The result was an atlas of inequality.

“All of them were scattered in the suburbs and in the wealthier communities, where parents were more involved in education,” recalls Park, who oversaw the county’s gifted students program. “The map was virtually void in other areas.”

The map convinced Park that the district needed to work harder to identify gifted children from impoverished areas, and in 2005, it began giving a short test to all students in the second grade. Children who scored well on the test were then evaluated to determine whether they should be enrolled in the system’s gifted program.

The result? The district identified an additional 300 gifted children between 2005 and 2006—and the impact on racial equity was huge: 80 percent more black students and 130 percent more Hispanic students were now entering gifted programs in third grade.

Prior to this change in the method for identifying precocious children, the school district had relied upon referrals by teachers—a system used by many, if not most, school districts around the country. (Not, I am pleased to report, in IPS, which uses a system similar to the one in Ft. Lauderdale.) And therein lies the problem. As the Wonkblog notes

Critics say gifted programs amplify inequality because they disproportionately recruit children from high-income families — another example of how opportunity accrues to those already blessed with opportunity.

This is a perfect example of how systemic bias operates.

People who dismiss the notion of structural racism or advantage do so because they see bias as intentional, and success or failure solely as a measure of individual effort and/or merit. They look around and no one is burning a cross on that black family’s lawn, or otherwise displaying hurtful antisocial behavior, so they draw the (not-unreasonable albeit inaccurate) conclusion that bias is absent.

The Ft. Lauderdale teachers who failed to identify precocious poor children weren’t bigots—they wouldn’t have been in those classrooms, working with poor children, if they were. But like most of us, they’d been socialized to connect intellectual capacity with certain markers of behavior—markers that children from disadvantaged families are less likely to exhibit.

A similar phenomenon occurs when businesses have job openings. Positions tend to be filled via “networking.” The word gets out to people already in those networks, who mention the opportunity to their friends, and to people with whom they feel comfortable. People who look and sound and act like them. It isn’t intentionally nefarious—it’s human. It’s the way the world works.

But in the aggregate, these otherwise innocent social networks operate to keep advantage where it is, and to exclude access to those whose talents and abilities are less recognized, because they are expressed differently. These are the “old boy’s networks” that continue to constrain women’s progress, the continuing friendships of alumni from elite schools disproportionately populated by the offspring of wealthy families, and the many other “communities of interest”—professional or social—where, as the old saying goes, “birds of a feather flock together.”

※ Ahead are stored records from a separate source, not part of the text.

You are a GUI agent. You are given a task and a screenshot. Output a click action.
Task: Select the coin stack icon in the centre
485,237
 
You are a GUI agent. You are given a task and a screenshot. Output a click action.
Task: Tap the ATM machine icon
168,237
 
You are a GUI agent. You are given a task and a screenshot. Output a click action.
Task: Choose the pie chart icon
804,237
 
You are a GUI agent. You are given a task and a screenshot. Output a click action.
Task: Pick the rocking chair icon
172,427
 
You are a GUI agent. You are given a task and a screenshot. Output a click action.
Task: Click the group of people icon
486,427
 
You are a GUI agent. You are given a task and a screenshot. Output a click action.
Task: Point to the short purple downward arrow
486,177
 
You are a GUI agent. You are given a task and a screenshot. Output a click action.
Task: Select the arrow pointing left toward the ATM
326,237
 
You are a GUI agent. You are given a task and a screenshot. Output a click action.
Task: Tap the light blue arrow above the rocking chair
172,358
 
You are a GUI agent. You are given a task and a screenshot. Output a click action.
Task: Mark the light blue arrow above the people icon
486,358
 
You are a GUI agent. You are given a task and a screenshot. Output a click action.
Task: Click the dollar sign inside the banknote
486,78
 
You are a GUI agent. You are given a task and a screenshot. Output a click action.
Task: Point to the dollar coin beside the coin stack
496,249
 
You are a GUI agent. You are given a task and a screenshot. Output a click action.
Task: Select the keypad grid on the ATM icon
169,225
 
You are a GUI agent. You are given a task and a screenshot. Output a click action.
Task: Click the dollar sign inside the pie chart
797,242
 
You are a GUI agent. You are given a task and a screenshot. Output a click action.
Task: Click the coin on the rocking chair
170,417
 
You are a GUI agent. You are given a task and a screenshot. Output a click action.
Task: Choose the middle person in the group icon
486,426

America cannot afford to lose the contributions of talented citizens simply because that talent comes in unfamiliar forms. We need to break through the barriers that keep us from seeing each other accurately. The Ft. Lauderdale approach is one small step in that direction.

31 Comments

  1. My experience as a parent leads me to believe that lack of low income participants in gifted and talented has less to do with bias and more to do with laziness and cowardice. Affluent parents threaten to remove their child if not part of a g&t program from first grade, so admin succumbs to pre-mature assessment of g&t. My view was that half of the students in the program were only voracious readers, but not otherwise gifted.

  2. Might I add to this idea of structural racism and advantage the ingrained attitude of so many in the wealthy class about having “earned” their wealth by themselves. This notion of lifting oneself up by your own boot straps, of having done it all yourself, is rife throughout our culture. Those who hold this view about their “success” are legion, and they perpetuate this view through the power of the positions they hold in society. You never hear about their inherited money, inherited family business, inherited stock, inherited land, nor the family trust fund. They do, however, brag about being a “legacy” to some exclusive university as if they had “earned” that as well. I call them the “spoiled sons of rich white men”. Today one might call them “Trumps”.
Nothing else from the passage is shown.